» **What you will do**: Excluding pictures, retype exactly the lines from the one with "Click the Import-Alias alias entry" through the end of the records that follow.

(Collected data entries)
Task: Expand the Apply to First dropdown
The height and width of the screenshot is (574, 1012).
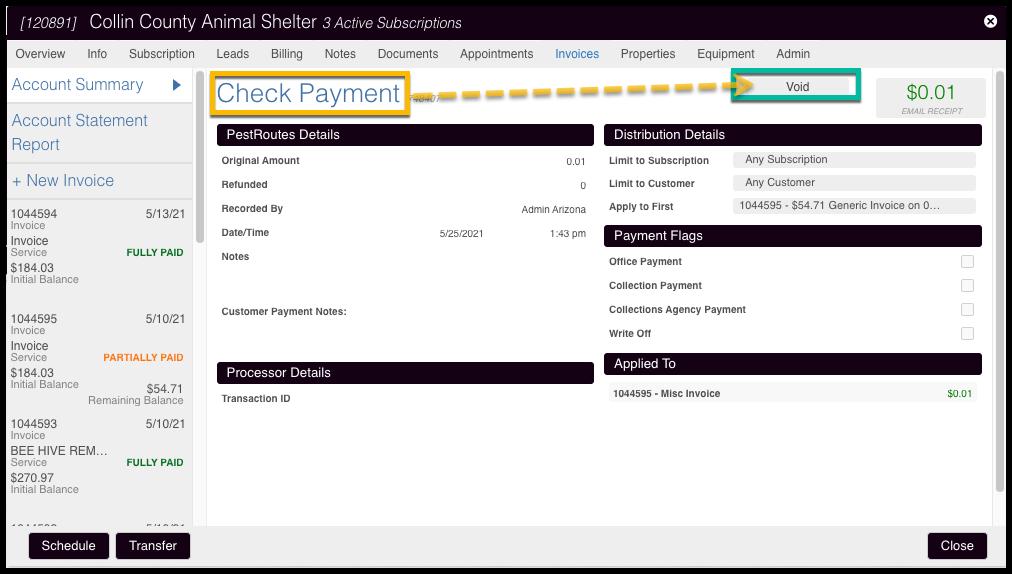Action: coord(853,206)
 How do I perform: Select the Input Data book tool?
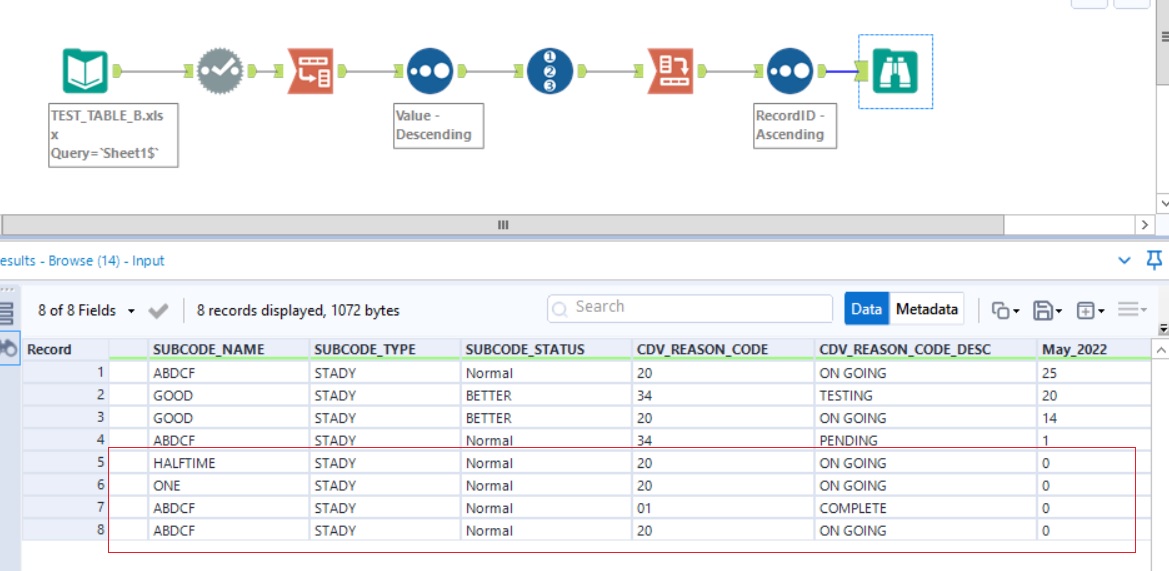tap(85, 71)
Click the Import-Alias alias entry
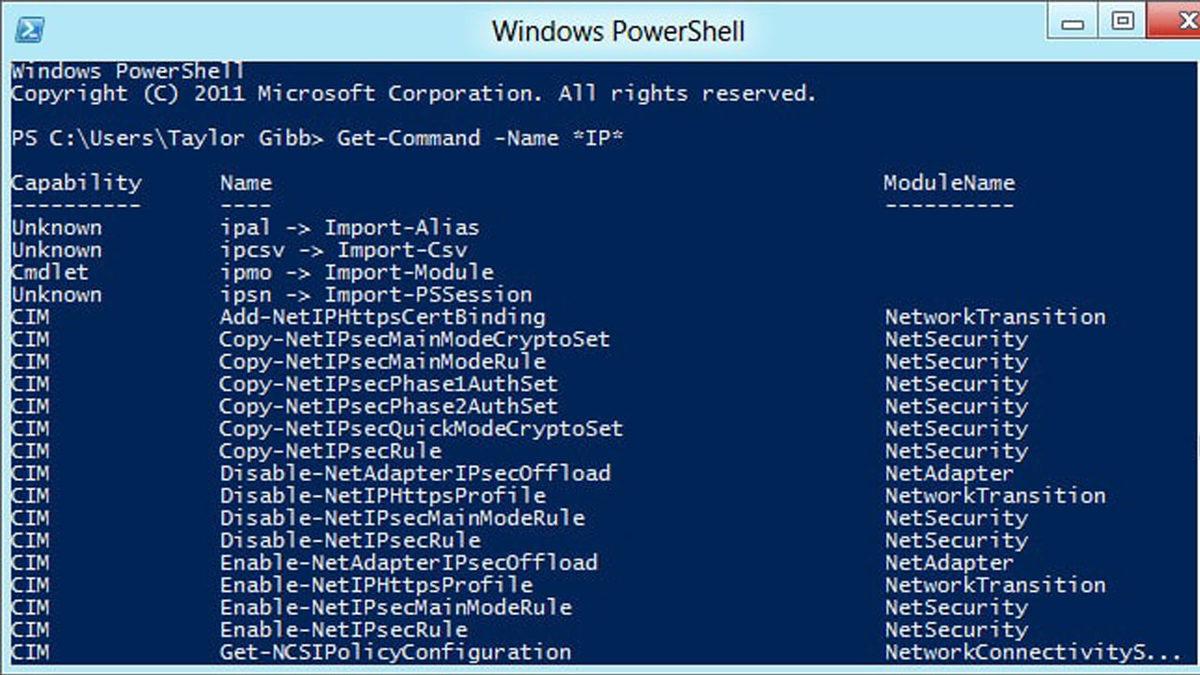Viewport: 1200px width, 675px height. [349, 227]
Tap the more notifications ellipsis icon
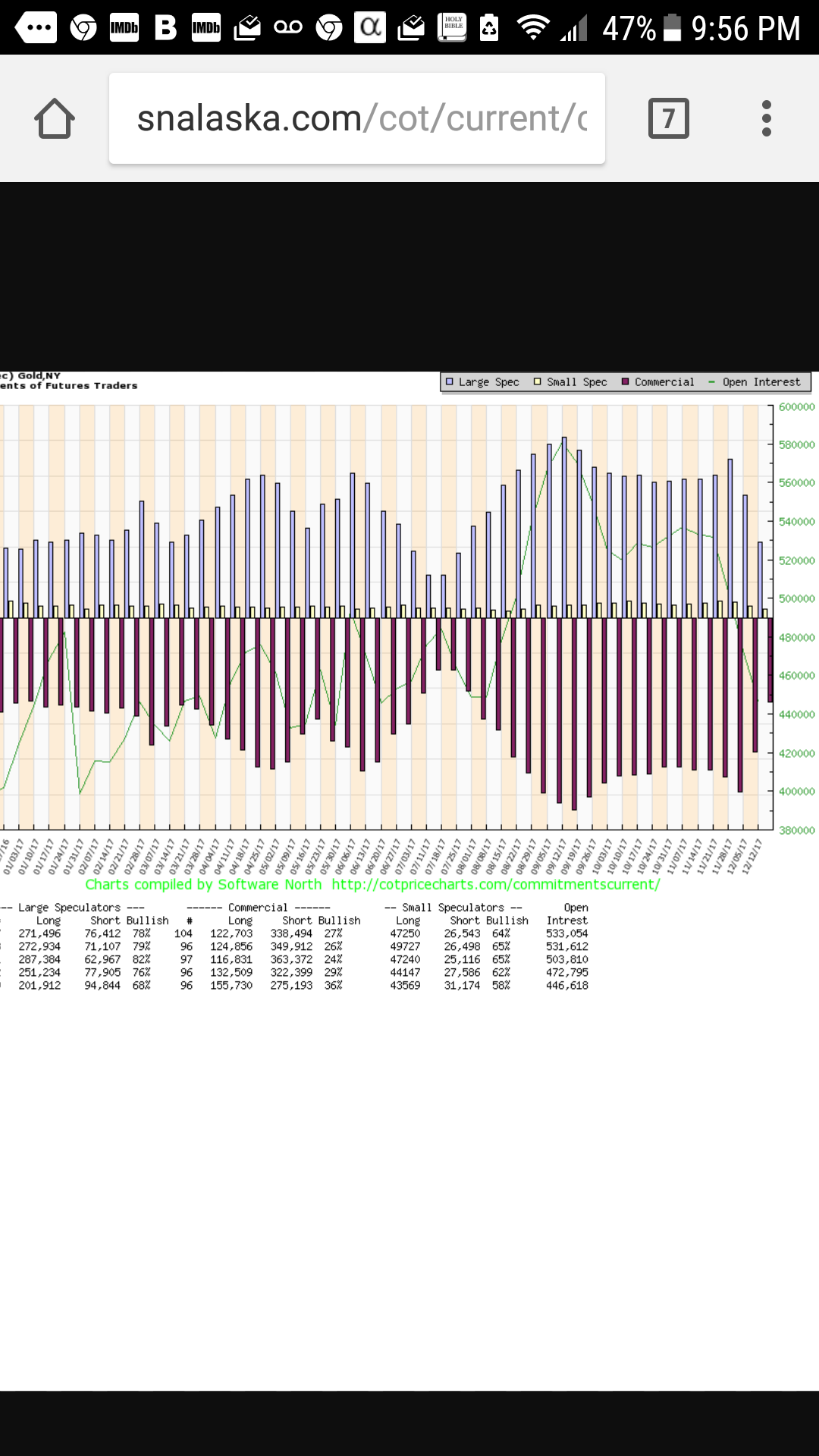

» **Written response**:
Click the Import-Alias alias entry
Viewport: 1200px width, 675px height. [349, 227]
Tap the more notifications ellipsis icon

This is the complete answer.